First-time use of drone by Moroccan army highlights Polisario’s vulnerability
RABAT – In an unprecedented operation, the Royal Moroccan Armed Forces halted an attempt by members of the Polisario Front to infiltrate Morocco’s sand wall in the east of the Western Sahara region.
The operation ended with the killing of the Polisario’s so-called gendarmerie chief, Addah al-Bendi, after a Moroccan drone strike against a group of key Polisario figures that included the the front leader and several senior aides.
Mustapha Ould Sidi Mouloud, a former security official in the Polisario, confirmed that the leader of the front, Ibrahim Ghali, survived the strike and that his wireless communication aide was seriously injured.
This is likely to be the first time that the Moroccan army has carried out a lethal drone strike during its decades-old struggle against the separatist front.
Morocco’s army has never officially disclosed its possession of drones.
The “FAR-Maroc” forum, an unofficial Facebook page of the Moroccan armed forces, said that “after a meticulous intelligence and military operation, the Royal Armed Forces monitored and tracked suspicious movements inside the buffer zones by Polisario leaders, including the leader of the terrorist organisation and a group of his senior associates.”
The social media page, whose information is often accurate, added that the strike “resulted in the killing of several leading elements, including the leader of the so-called gendarmerie in the terrorist organisation while Ibrahim Ghali, secretary-general of the Polisario Front, managed to escape.”
Morocco uses two satellites, “Mohammed VI A-B”, to monitor and track all the movements of the separatist group east of the separation wall in the Sahara.
These two satellites are equipped with sophisticated technology, which enables drones to accurately pinpoint any movement by the Polisario group.

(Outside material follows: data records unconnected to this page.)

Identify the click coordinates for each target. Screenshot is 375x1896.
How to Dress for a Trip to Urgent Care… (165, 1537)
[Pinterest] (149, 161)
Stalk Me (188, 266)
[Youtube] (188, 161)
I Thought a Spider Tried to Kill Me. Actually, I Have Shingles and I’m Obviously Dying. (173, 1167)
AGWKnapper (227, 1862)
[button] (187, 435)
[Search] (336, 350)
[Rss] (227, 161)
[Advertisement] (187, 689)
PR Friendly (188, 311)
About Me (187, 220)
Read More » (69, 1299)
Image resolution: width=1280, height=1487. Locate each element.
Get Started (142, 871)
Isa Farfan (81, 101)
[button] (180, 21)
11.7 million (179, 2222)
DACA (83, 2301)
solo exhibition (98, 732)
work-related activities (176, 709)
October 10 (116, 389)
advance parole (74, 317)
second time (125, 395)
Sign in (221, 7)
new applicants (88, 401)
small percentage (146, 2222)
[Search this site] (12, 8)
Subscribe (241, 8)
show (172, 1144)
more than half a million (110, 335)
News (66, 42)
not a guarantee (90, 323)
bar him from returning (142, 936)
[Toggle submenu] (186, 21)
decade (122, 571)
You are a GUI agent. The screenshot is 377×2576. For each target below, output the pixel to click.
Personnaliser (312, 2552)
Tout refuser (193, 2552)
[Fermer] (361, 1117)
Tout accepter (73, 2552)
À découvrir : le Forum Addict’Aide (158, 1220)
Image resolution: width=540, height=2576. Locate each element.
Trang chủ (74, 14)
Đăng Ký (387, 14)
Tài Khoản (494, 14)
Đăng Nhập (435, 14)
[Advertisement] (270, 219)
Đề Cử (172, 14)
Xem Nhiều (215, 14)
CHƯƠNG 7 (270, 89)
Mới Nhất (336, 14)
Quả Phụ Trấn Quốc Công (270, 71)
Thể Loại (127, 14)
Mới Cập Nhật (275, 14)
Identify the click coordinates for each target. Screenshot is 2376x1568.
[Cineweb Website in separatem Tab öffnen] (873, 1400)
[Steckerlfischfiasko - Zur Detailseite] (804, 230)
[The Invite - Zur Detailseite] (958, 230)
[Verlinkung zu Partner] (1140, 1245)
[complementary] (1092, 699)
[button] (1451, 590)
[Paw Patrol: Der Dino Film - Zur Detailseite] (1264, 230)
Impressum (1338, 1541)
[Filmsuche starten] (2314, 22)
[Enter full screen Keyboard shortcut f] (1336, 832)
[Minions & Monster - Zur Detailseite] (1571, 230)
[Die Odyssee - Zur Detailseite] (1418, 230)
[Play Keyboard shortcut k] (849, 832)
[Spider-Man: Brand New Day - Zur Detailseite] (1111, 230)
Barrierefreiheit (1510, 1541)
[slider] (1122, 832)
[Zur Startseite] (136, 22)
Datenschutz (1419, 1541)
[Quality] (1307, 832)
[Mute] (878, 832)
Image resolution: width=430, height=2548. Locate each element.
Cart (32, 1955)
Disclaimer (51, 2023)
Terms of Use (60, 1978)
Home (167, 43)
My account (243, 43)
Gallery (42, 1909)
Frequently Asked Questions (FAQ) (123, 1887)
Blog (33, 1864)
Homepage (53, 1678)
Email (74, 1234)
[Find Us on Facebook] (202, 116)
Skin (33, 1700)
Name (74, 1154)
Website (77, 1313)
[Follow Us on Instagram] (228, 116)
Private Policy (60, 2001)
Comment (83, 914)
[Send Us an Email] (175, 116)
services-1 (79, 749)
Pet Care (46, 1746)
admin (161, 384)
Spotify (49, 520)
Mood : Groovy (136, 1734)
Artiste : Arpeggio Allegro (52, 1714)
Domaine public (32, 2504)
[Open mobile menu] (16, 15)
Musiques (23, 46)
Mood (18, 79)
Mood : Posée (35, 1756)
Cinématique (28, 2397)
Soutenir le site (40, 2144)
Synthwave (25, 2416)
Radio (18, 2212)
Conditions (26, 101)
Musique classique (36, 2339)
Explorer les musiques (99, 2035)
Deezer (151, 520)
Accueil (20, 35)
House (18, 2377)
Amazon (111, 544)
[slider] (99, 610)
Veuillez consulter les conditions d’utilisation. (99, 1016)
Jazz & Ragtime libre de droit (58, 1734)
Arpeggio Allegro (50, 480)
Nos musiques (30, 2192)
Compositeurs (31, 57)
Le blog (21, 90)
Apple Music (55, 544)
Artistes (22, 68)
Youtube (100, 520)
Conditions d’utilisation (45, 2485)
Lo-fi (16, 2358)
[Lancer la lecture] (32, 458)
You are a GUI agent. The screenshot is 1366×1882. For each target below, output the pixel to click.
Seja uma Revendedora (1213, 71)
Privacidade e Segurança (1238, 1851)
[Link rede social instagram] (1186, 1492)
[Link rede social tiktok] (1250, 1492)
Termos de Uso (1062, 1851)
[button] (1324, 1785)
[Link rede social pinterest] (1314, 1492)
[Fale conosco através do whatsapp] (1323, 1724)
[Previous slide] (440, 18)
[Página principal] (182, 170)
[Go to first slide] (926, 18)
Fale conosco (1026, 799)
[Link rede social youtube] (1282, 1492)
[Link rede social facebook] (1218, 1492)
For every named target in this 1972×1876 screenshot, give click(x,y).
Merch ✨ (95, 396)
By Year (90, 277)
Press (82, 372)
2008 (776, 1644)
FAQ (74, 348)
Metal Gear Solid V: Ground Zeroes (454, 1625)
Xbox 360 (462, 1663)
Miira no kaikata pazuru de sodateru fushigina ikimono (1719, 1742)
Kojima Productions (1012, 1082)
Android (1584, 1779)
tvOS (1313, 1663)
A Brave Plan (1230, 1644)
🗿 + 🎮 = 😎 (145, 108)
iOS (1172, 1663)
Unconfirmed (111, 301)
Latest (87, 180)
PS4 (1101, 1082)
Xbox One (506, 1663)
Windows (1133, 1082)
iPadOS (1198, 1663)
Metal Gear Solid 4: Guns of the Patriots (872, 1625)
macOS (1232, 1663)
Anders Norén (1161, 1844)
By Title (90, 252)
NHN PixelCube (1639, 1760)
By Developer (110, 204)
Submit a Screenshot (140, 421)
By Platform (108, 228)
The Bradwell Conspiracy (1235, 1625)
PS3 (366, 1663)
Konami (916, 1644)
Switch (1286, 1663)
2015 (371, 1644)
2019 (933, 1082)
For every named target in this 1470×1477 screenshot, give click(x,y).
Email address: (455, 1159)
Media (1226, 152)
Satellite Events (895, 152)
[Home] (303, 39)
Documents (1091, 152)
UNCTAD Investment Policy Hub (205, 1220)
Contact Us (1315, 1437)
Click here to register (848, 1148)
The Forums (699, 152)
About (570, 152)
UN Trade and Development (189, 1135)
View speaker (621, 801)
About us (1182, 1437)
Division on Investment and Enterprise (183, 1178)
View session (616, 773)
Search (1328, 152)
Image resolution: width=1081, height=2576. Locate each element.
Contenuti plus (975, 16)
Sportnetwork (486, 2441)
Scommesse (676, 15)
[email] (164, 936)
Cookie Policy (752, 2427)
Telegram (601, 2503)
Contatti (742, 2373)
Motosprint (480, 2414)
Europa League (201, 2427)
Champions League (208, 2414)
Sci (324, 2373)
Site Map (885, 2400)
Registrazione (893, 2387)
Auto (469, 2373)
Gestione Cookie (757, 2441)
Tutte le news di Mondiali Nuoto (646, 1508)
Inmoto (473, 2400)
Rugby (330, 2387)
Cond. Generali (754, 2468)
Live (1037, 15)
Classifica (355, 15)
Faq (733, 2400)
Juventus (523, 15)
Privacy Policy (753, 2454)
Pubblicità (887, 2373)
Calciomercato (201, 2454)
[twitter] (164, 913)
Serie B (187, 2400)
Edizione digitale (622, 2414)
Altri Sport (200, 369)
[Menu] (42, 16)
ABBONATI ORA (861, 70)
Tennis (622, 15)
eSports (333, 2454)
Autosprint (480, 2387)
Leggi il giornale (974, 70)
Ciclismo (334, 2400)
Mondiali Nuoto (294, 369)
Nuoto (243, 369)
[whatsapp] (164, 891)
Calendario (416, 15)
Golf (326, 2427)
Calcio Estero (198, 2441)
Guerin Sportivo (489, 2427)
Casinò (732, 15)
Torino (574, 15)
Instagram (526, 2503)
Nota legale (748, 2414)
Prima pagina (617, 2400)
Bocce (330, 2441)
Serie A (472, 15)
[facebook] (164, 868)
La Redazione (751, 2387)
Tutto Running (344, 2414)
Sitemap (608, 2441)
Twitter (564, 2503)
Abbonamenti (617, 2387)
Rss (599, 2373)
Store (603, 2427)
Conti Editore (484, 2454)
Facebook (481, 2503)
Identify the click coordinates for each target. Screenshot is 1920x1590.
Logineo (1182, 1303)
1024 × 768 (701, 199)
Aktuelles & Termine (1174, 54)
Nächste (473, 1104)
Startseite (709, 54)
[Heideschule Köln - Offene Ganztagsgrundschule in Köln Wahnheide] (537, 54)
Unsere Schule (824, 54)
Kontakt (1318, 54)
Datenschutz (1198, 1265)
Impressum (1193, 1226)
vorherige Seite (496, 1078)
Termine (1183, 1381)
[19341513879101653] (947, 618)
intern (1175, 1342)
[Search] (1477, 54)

Morocco’s representative at the United Nations, Omar Helale, has confirmed in the past that “the kingdom is now able to track the movements of the separatists and update the United Nations Secretariat in a timely manner and provide it with satellite images”, adding that this allows “us to put pressure on the Polisario separatists, whose movements and manoeuvres we monitor and denounce.”
Analysts believe that Morocco’s use of a drone in the attack against a Polisario target constitutes a qualitative development in military operations that will enable it in the future to exert control over areas that have been used by the Polisario to carry out its attacks.
The reliance on drones is likely to deal a devastating blow to the Polisario which pursues hit-and-run tactics, as their units are now within direct reach of the Moroccan air force.
Moroccan-Canadian political analyst and academic Hichem Moatad said the use of a drone to target Polisario leaders reflects the strong determination of the Moroccan defence establishment and its ability to upgrade its performance to the level of new military technologies in order to maintain its qualitative edge.
Some military strategists speculated that the Moroccan air force used an American MQ-9 drone to carry out its strike, while others asserted that the purchase of four such drones is still in the stage of technical assessment and is yet to be finalised.
Rabat relies on multiple suppliers, including China and the United States, to develop its land, air and sea defence arsenal.
It is expected to complete a new deal with China for the purchase of Wing Loong unmanned aerial vehicles (UAVs) that are used for surveillance and aerial reconnaissance missions but can also be fitted with a variety of weapons that enable it to perform combat operations efficiently.
Moatadad told The Arab Weekly that despite Morocco’s commitment to the cease-fire, the attempts of the separatist front to carry out military operations against Moroccan military targets entitle Rabat to the internationally guaranteed right of self defence in order to safeguard its territorial integrity and remove any threat to its national security.
The targeted strike comes in the midst of preparations for joint military exercises scheduled for next June, between the United States and Morocco, as part of the AFRICOM’s annual “African Lion” exercises.